The hallmark of this dish was delicacy of the marron which, unusually in restaurants in Victoria, had retained its flavour and was as fresh and moist as if it had only left the water an hour ago.
A simple dish of potato, cooked in the earth it was grown is about as good a way of eating potato you could ever wish for. The potato, firm but well cooked, was beautifully complimented by the base of goat milk curd with a scattering of coffee bean on which it rested.
Shiitake mushroom, grown near Geelong, and meat from the pearl oyster pincada maxima from near Broome may come from opposite sides of the country but, in a delicate sauce made from the mushrooms and oysters, they united into a superb dish.
The oyster meat, from the adductor muscle, was very similar to abalone for which one would pay a large amount of money in a good restaurant.
Pork tail, pickled onion, red melon and dune spinach came next. It might sound an unattractive proposition to munch on a pigs tail, no matter how it's been disguised. Presented as a rectangular cake with a tender shredded meat inside a crisp outer shell it was yet another superb dish with super accompaniments.

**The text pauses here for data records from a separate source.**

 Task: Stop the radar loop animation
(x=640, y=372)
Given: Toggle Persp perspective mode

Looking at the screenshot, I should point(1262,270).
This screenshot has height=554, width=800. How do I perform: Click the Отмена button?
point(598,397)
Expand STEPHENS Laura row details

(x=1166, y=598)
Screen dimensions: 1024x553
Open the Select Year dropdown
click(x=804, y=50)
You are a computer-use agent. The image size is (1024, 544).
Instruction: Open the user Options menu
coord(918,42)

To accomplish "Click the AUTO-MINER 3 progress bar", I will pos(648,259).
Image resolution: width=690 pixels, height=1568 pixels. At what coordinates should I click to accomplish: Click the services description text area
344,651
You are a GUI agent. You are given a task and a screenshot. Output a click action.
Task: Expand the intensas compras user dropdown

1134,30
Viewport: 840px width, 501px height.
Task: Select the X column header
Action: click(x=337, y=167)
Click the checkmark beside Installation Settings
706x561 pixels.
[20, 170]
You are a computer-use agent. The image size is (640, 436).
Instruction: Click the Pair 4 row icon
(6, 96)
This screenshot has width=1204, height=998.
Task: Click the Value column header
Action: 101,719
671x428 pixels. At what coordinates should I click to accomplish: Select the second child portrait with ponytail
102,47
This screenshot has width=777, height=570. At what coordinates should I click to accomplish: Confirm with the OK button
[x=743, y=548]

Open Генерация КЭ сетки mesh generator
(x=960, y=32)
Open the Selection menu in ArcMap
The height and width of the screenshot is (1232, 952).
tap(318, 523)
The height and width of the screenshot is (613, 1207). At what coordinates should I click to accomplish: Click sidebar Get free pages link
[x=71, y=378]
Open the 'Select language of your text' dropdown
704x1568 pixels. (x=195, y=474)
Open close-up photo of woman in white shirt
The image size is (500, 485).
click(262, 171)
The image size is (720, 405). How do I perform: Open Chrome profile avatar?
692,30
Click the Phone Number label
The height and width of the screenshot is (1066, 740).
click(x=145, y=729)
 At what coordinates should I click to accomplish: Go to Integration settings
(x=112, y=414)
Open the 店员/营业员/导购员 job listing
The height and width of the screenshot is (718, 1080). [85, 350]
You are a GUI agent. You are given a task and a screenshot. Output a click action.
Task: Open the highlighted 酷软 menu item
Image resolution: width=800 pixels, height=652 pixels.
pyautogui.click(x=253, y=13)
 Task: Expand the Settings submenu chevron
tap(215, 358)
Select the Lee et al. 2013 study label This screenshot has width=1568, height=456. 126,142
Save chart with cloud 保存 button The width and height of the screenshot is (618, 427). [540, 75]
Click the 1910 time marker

Even better was the beef tongue, vanilla, Myrtus and lettuce stems.
Who would ever think of using lettuce stems. The tongue had been cooked to make it almost a pate in texture melting n the mouth while retaining the taste of the tongue. This was my favourite dish though Sandra preferred the Snow crab.
Two desserts followed. Autumn apples, Stern Pippins, served with red and green sugared vine leaves was sweet sour
followed by strawberries, strawberry oil, soured cream which was very sweet. Our waiter then brought a set of eggs in a grass bed with a little gorse around them. They were representations of the chickens that Skewry's father has on his New Zealand farm.
The service was outstanding. The waiters knew everything about the source of the ingredients, the cooking methods and their symbolic significance for the chef. They were courteous, of course, and efficient without being in your face. The atmosphere of the place is refined without any touch of snootyness. Everything is tasteful, the white clothed tables and napkins, the cutlery and the little dishes in which salt, butter and smoked olive oil were presented.
Unusually, we found the matched wines particularly appropriate for the dishes.
In all a really great meal with great attention to detail, finely matched flavours combined with great delicacy and respect for the original products.